Additional software versions used: Python version 3.8.2, numpy37 version 1.18.5, scipy38 version 1.4.1 and scikit-image34 0.17.2, networkx35 version 2.5, Scanpy version 1.6.0, pingouin36 version 0.3.7.
Data availability
Raw IMC data are available at the following URL: https://doi.org/10.5281/zenodo.4110560
Code availability
The source code for data preprocessing and analysis is available at the following URL: https://github.com/ElementoLab/covid-imc
Data Availability
Raw imaging mass cytometry data are available at a Zenodo repository: https://doi.org/10.5281/zenodo.4110560 Source code for data preprocessing and analysis is available at a GitHub repository: https://github.com/ElementoLab/covid-imc
Author contributions
A.F.R., H.R., A.B., O.E., and R.E.S. planned the study; A.B., Y.B. and S.S. provided and evaluated samples and clinical data; H.R. performed imaging mass cytometry; A.F.R., performed analysis of the data. O.E., and R.E.S. supervised the research. A.F.R., H.R., A.B., O.E., and R.E.S. wrote the manuscript with contributions from all authors.

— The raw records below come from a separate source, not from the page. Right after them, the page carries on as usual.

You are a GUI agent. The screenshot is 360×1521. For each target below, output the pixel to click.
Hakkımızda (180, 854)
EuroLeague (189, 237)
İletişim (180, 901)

Competing financial interests
O.E. is scientific advisor and equity holder in Freenome, Owkin, Volastra Therapeutics and OneThree Biotech. R.E.S. is a member of the scientific advisory board of Miromatrix Inc. The remaining authors declare no competing financial interests.
Acknowledgements
We honor the patients in this study who succumbed to disease, and the sacrifice of all physicians, nurses and allied health workers fighting the COVID-19 pandemic. We apologize to the colleagues which work we could not cite due to editorial constraints. This work was partially supported by the WorldQuant Initiative for Quantitative Prediction. A.R. is supported by a NCI T32CA203702 grant. O.E. is supported by Volastra, Janssen and Eli Lilly research grants, NIH grants UL1TR002384, R01CA194547, and Leukemia and Lymphoma Society SCOR 7012-16, SCOR 7021-20 and SCOR 180078-02 grants. R.E.S is supported by NIH grants NCI R01CA234614, NIAID 2R01AI107301 and NIDDK R01DK121072 and 1RO3DK117252. R.E.S. is supported as Irma Hirschl Trust Research Award Scholar. We would like to thank Englander Institute of Precision Medicine Mass Cytometry Core facility for processing, labeling, and acquiring samples for IMC imaging. We thank Zenodo for storing the raw data associated with this manuscript with a higher usage quota.